Of the 173 patients in these studies, 26 presented with early-onset severe toxicity, which was defined as those toxicities that occurred during or within 96 hours of 5-FU administration or during a standard 14-day course of capecitabine. Observed toxicities included severe cytotoxic mucosal and/or hematologic toxicities as well as acute encephalopathy and/or cardiomyopathy. The majority of these early-onset toxicities occurred after a patient’s first exposure, suggesting that these patients were unusually susceptible to fluoropyrimidines. For 18 early-onset patients, treatment with uridine triacetate was initiated within 96 hours of the termination of 5-FU or capecitabine. Strikingly, all 18 (100%) of these patients survived to the predetermined 30-day study end point. Of the 8 early-onset patients who received uridine triacetate after 96 hours, only 3 (38%) survived; the 5 deaths were attributed to sequelae of 5-FU toxicities, including acute respiratory distress syndrome (n = 1), multisystem organ failure secondary to sepsis (n = 1), and septic shock (n = 3).
The remaining 147 patients in this study were patients who received overdoses of 5-FU or capecitabine, with the most common causes being infusion pump programming errors (n = 56; 38.1%) and pump malfunctions (n = 35; 23.8%) with 5-FU, and intentional overdoses (n = 6) and accidental pediatric overdoses (n = 3) with capecitabine. All overdose patients had received 1.9 to 576 times the planned infusion rate of 5-FU or doses up to 10 times higher than intended. Of the 142 evaluable patients receiving uridine triacetate (5 were lost to follow-up), 137 (96%) survived to the 30-day end of follow-up versus 4 of 25 patients (16%) who received only supportive care in the historic control group. Notably, of the 141 overdose patients with cancer who were eligible to resume chemotherapy, 53 (38%) did so within the 30-day observation period, with most resuming treatment in <3 weeks (mean time to resumption of therapy, 19.6 days).
Uridine triacetate was well tolerated in the pivotal trial.16 Adverse reactions reported at a frequency of ≥2% were vomiting (n = 14; 8.1%), nausea (n = 8; 4.6%), and diarrhea (n = 6; 3.5%). One patient with head and neck cancer who had a previous history of serious nausea and vomiting reported grade 3 nausea and vomiting while receiving uridine triacetate.

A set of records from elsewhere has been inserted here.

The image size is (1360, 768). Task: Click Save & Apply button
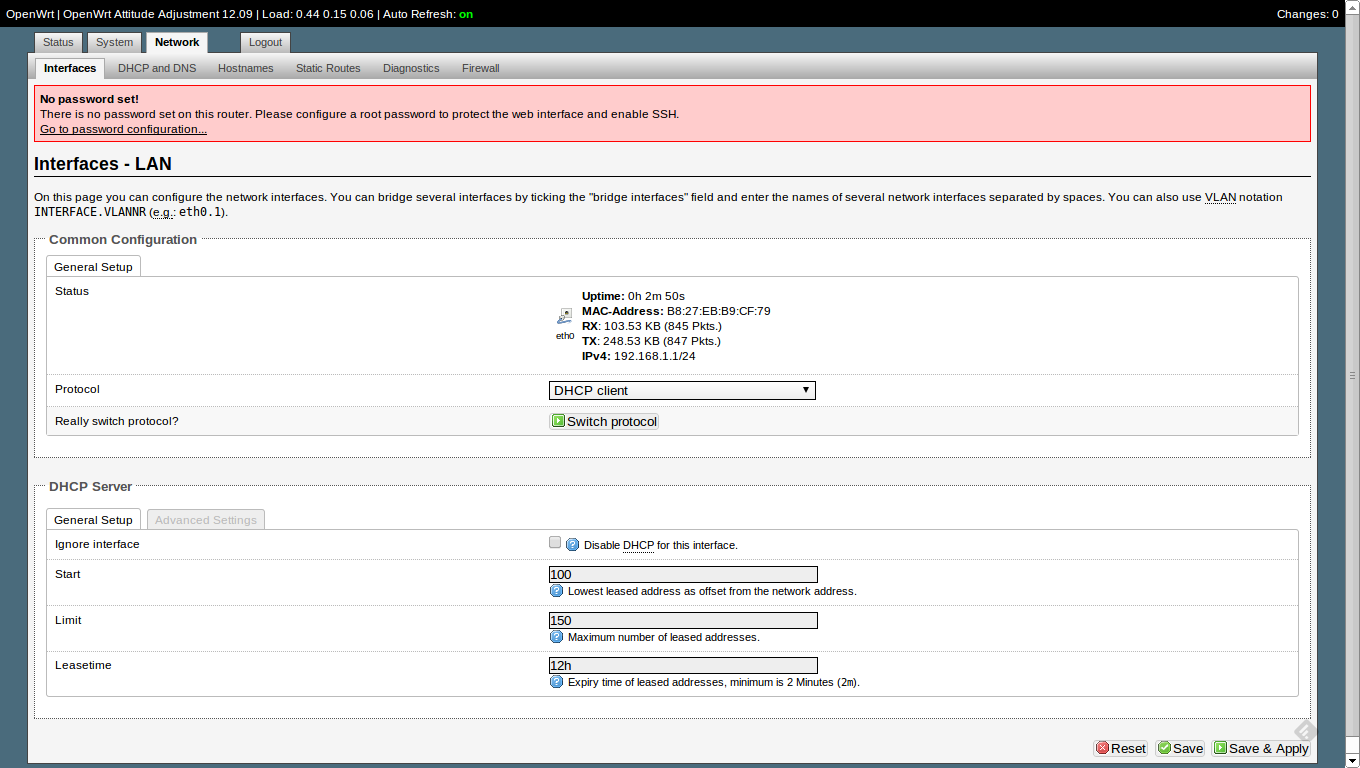(1261, 748)
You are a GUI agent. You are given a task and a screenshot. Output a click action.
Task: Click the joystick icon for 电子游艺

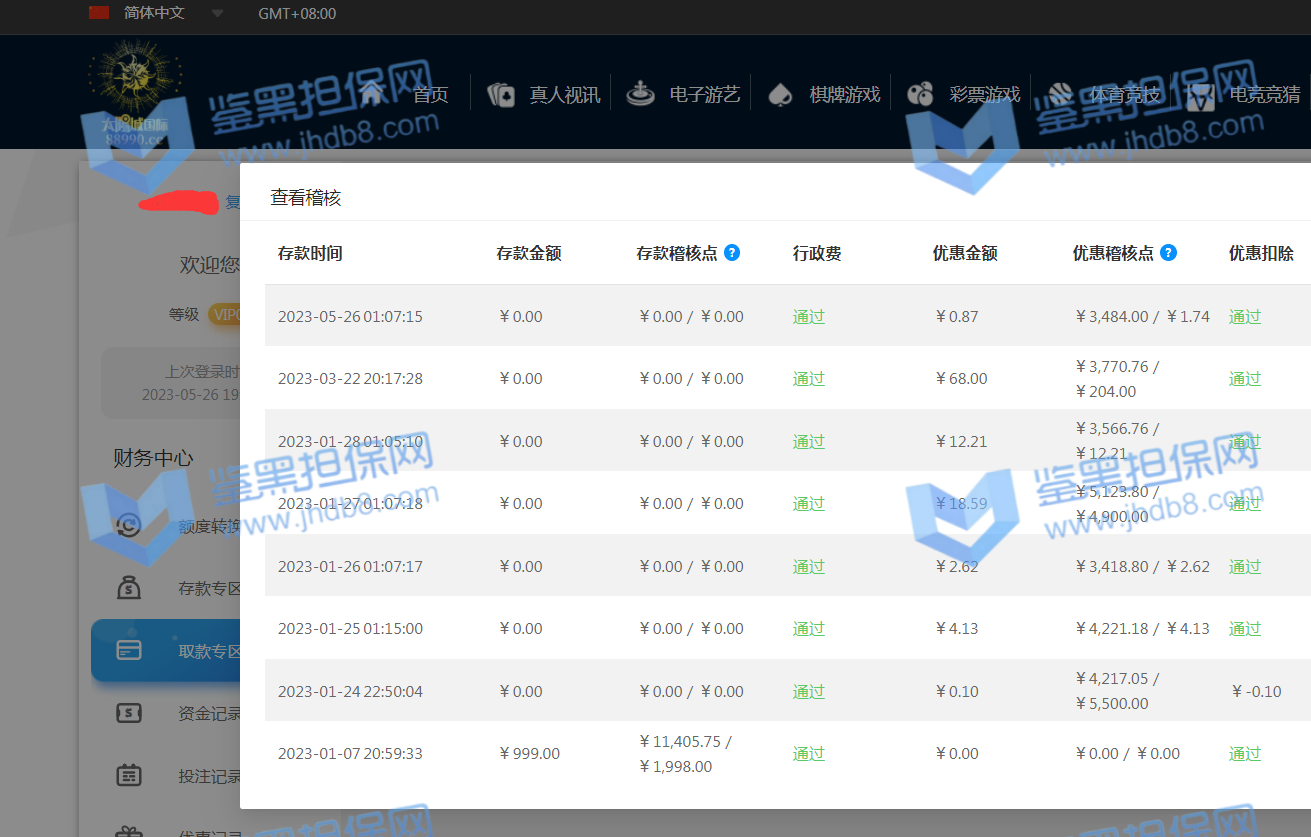[640, 93]
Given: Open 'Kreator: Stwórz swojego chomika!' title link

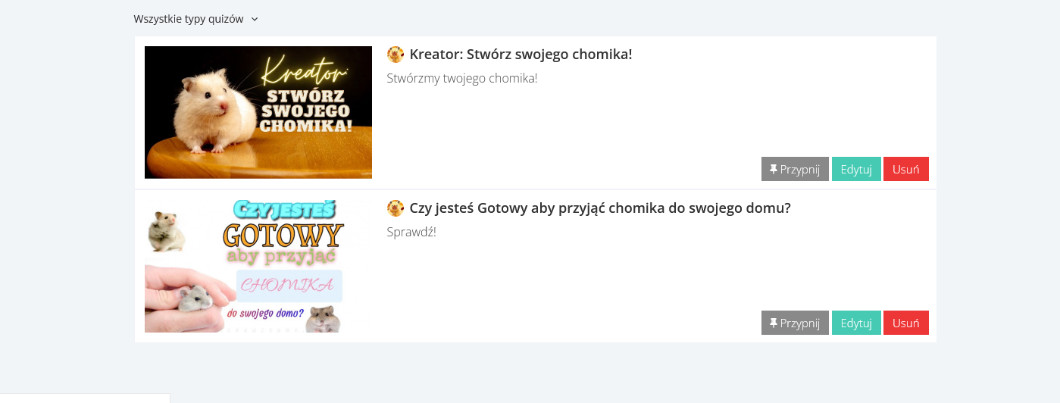Looking at the screenshot, I should coord(521,55).
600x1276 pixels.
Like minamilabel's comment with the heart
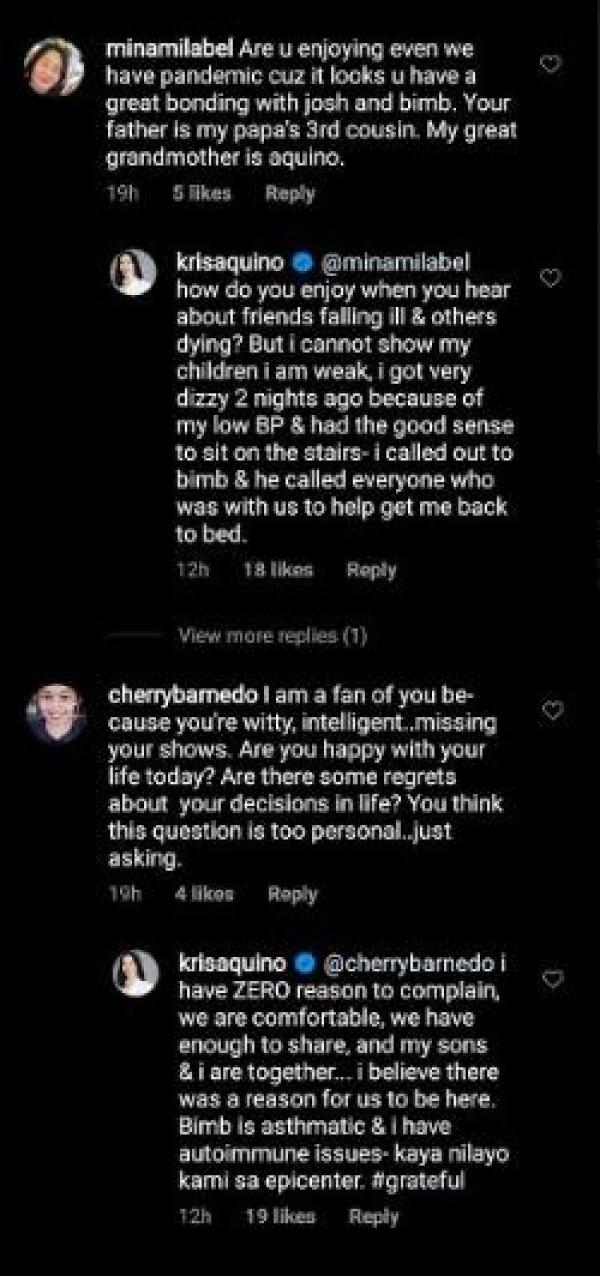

It should be noted that the adverse events reported during the use of uridine triacetate were consistent with those generally observed with chemotherapy.
5-FU and capecitabine are mainstays of cancer treatment, even though their narrow therapeutic indices pose the threat of inadvertent overdose and severe early-onset toxicity. Although the true number of overdoses is unknown, an estimated 10% to 20% of patients receiving 5-FU are overdosed using BSA-based dosing algorithms,19 a figure that does not account for clinical mishaps such as infusion pump programming errors and pump malfunctions, or accidental ingestion of capecitabine. It is therefore likely that a substantial number of 5-FU and capecitabine overdoses go unreported.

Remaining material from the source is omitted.